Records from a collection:
★ ★ ★ ★
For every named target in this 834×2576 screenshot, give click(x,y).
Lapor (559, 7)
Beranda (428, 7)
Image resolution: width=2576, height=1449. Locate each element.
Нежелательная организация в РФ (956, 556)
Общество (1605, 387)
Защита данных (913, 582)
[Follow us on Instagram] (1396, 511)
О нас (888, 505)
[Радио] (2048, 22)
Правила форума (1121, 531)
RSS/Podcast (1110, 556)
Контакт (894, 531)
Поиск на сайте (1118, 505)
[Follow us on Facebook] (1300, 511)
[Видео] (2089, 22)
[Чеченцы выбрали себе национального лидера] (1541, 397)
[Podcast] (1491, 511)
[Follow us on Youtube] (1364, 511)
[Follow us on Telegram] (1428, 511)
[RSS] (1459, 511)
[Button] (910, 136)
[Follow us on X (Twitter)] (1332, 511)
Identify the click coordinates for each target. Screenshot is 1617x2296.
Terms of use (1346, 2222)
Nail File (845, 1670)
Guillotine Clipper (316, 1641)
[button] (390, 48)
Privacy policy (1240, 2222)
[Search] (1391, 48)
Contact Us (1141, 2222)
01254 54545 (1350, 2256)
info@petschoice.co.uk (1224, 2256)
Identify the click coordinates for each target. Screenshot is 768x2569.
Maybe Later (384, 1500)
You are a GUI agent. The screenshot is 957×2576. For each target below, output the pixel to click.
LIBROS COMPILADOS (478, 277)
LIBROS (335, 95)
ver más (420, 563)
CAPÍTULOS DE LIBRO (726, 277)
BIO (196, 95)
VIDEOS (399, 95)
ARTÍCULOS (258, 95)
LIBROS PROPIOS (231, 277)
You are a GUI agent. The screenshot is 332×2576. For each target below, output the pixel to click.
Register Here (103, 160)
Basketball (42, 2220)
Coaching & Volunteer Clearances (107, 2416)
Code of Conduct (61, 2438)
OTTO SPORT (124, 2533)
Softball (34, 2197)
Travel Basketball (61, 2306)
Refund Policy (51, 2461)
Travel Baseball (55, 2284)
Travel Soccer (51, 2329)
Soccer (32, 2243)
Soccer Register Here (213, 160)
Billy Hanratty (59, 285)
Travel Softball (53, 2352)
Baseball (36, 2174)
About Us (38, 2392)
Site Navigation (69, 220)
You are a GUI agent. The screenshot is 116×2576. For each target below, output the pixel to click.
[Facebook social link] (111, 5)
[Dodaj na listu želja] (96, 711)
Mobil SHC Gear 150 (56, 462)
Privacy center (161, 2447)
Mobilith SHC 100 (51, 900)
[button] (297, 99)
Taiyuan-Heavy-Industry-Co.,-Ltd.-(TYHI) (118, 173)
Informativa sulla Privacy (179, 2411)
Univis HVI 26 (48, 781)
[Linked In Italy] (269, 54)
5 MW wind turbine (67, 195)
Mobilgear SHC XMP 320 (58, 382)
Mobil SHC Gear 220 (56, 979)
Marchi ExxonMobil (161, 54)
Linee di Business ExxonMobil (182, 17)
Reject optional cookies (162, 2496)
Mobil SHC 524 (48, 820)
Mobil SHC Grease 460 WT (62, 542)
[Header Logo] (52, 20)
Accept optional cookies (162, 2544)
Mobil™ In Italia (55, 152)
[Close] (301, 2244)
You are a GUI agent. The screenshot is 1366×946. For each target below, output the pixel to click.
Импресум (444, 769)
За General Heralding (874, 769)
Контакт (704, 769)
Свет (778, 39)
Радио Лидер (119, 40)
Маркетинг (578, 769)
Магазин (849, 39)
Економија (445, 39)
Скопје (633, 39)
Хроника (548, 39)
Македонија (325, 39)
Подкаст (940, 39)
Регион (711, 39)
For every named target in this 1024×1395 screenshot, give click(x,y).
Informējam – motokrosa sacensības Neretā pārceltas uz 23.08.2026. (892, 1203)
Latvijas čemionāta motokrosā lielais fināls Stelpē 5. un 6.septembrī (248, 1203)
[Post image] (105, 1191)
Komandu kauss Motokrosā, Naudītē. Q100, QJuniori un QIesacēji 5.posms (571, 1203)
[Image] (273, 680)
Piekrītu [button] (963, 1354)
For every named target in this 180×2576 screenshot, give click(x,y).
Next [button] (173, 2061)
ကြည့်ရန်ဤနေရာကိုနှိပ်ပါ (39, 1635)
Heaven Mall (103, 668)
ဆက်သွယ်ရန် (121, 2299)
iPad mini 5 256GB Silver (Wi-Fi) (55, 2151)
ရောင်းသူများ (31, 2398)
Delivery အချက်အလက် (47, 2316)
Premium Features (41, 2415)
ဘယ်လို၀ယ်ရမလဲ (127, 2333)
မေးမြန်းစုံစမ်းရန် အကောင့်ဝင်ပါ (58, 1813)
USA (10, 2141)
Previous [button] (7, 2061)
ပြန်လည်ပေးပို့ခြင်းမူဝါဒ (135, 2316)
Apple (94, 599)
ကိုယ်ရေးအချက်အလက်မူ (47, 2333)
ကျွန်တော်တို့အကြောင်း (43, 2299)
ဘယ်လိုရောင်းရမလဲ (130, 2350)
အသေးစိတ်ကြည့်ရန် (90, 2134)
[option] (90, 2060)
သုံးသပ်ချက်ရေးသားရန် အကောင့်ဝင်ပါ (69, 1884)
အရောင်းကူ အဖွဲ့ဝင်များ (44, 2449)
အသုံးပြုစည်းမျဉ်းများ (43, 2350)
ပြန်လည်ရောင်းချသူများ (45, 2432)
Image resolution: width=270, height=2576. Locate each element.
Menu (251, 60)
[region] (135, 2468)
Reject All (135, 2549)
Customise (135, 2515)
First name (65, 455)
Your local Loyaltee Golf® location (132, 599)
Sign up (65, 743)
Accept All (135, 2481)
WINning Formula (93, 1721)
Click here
★ ★ ★ ★
**Work item**
Write out exactly the lines above between the line with "VIDEOS (399, 95)" and the line with "Code of Conduct (61, 2438)", inclusive, and nothing beyond them.

**Task answer**
VIDEOS (399, 95)
ARTÍCULOS (258, 95)
LIBROS PROPIOS (231, 277)
You are a GUI agent. The screenshot is 332×2576. For each target below, output the pixel to click.
Register Here (103, 160)
Basketball (42, 2220)
Coaching & Volunteer Clearances (107, 2416)
Code of Conduct (61, 2438)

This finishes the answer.